**DATA TO PROCESS:**
%%
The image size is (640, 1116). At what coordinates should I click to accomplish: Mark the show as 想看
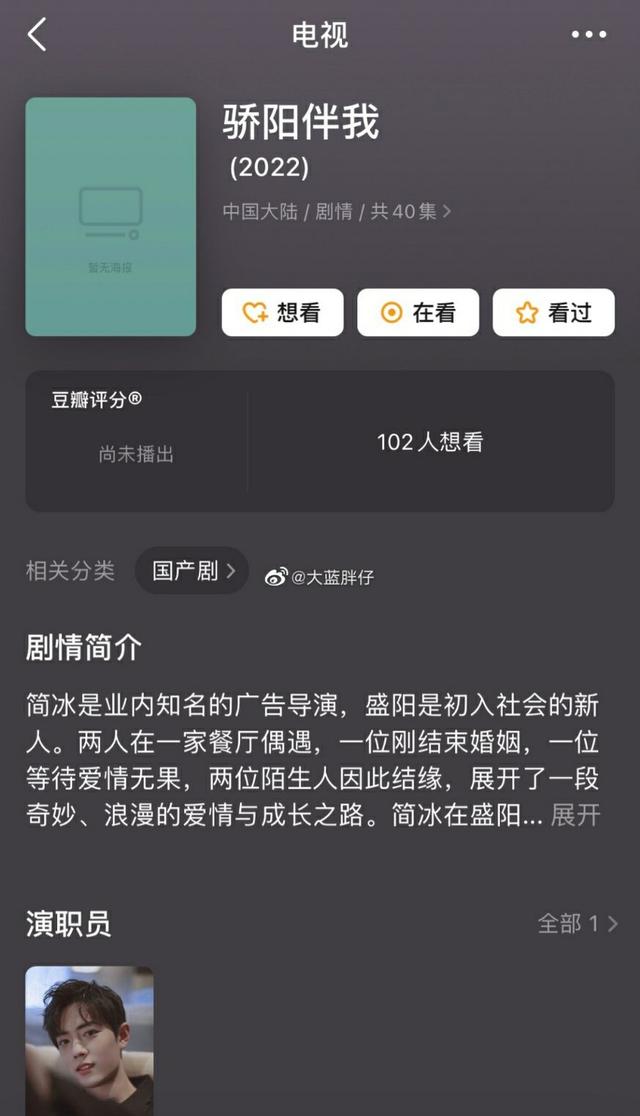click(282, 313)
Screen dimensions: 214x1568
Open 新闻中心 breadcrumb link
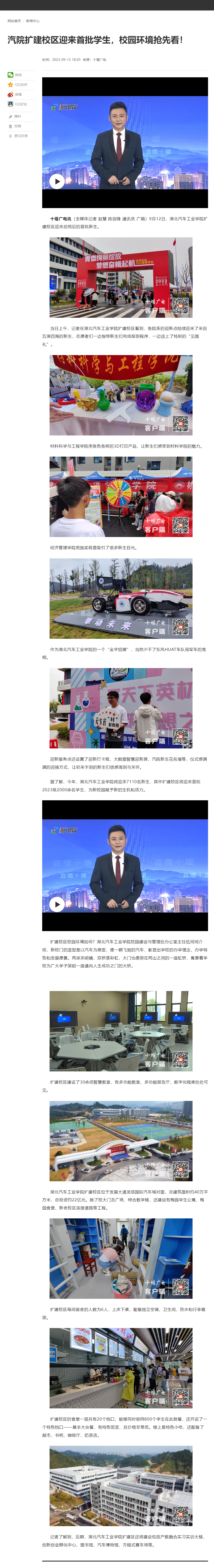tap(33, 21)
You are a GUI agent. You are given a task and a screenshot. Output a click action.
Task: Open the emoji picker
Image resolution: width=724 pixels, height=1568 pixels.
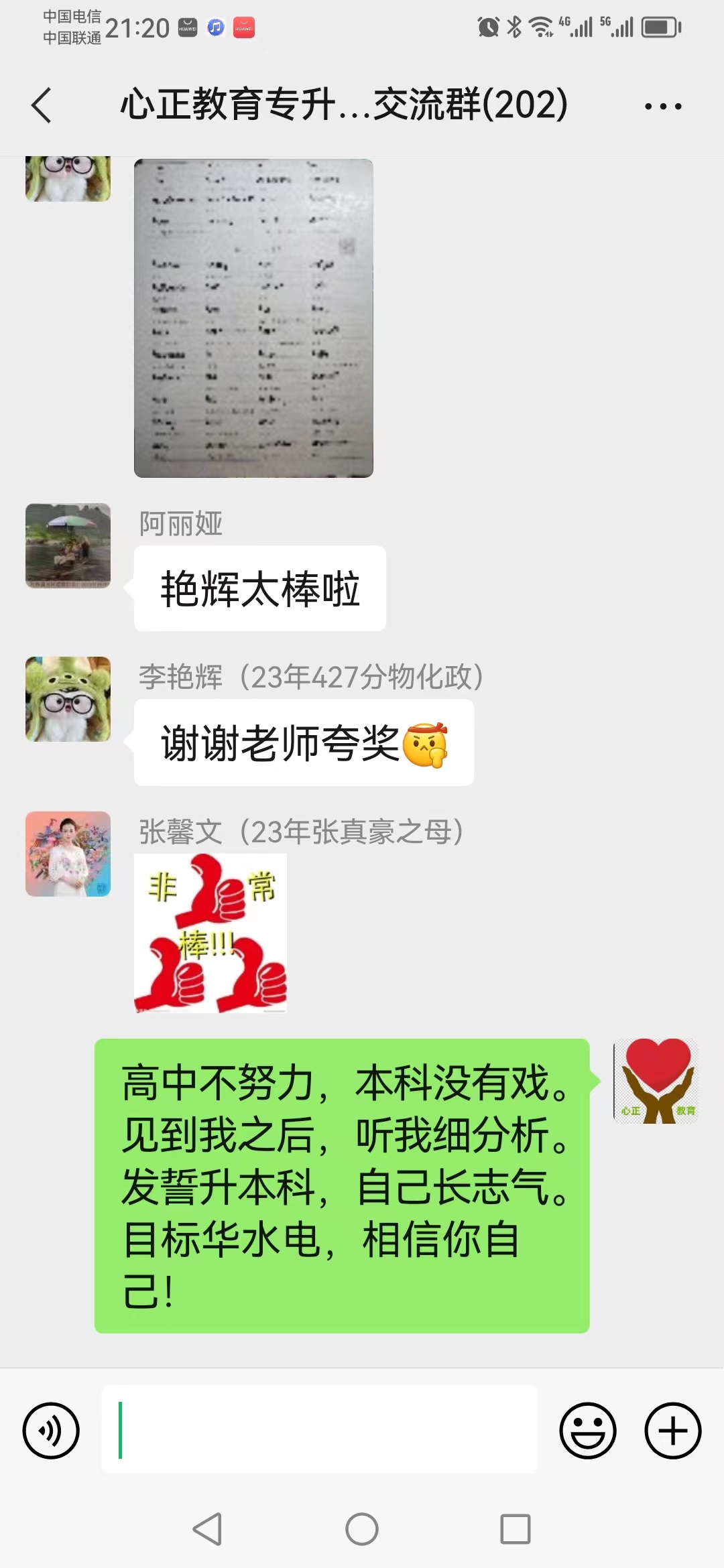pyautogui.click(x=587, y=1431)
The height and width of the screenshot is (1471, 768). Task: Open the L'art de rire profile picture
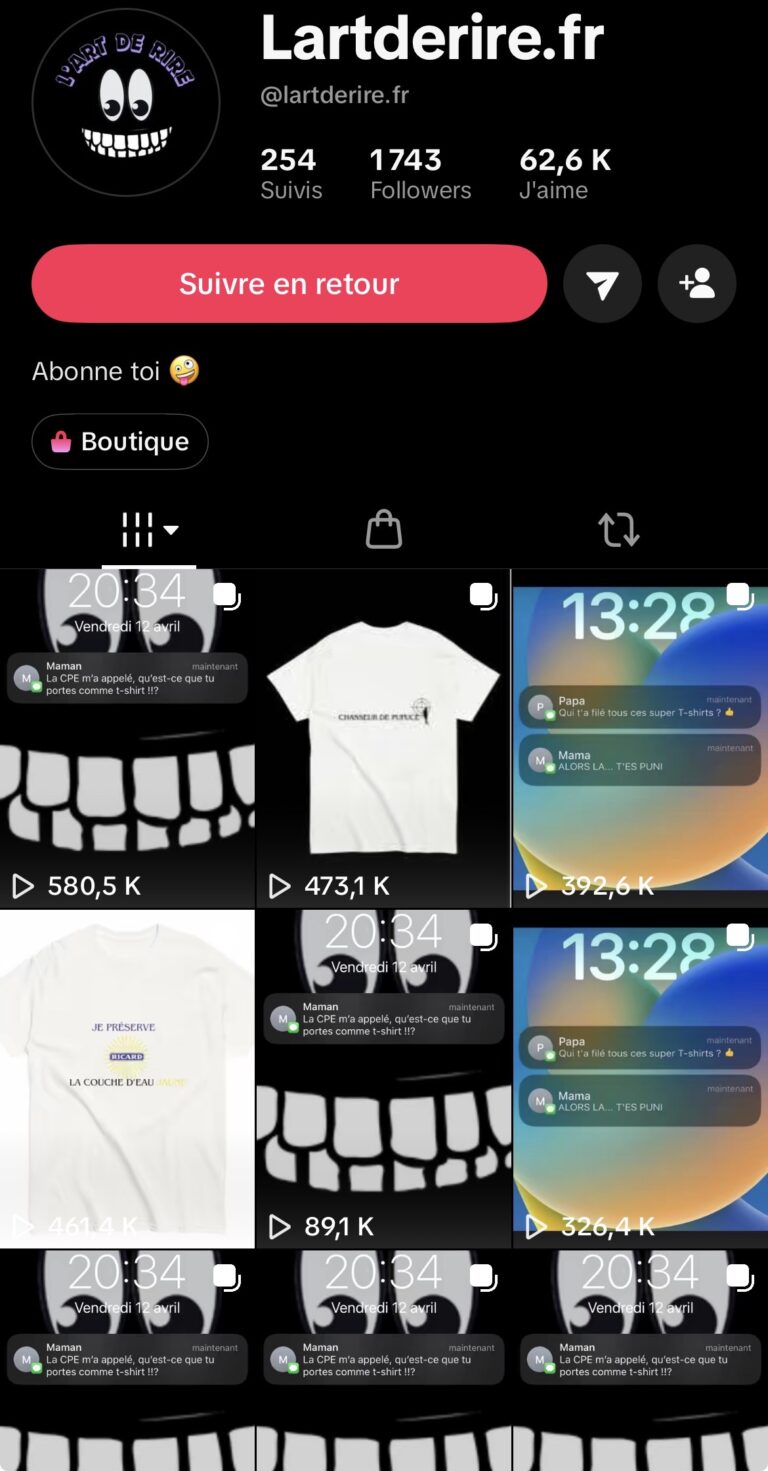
%%
**TO BE DONE:** Please format the lines of the entries above as a JSON list of strings, one string per line, starting with the line that contains "You are a GUI" and running through the end of the entries, both ends included. Skip blank lines and leave out the pictures.

**COMPLETED TASK:**
[
  "You are a GUI agent. You are given a task and a screenshot. Output a click action.",
  "Task: Open the emoji picker",
  "Image resolution: width=724 pixels, height=1568 pixels.",
  "pyautogui.click(x=587, y=1431)",
  "The height and width of the screenshot is (1471, 768). Task: Open the L'art de rire profile picture"
]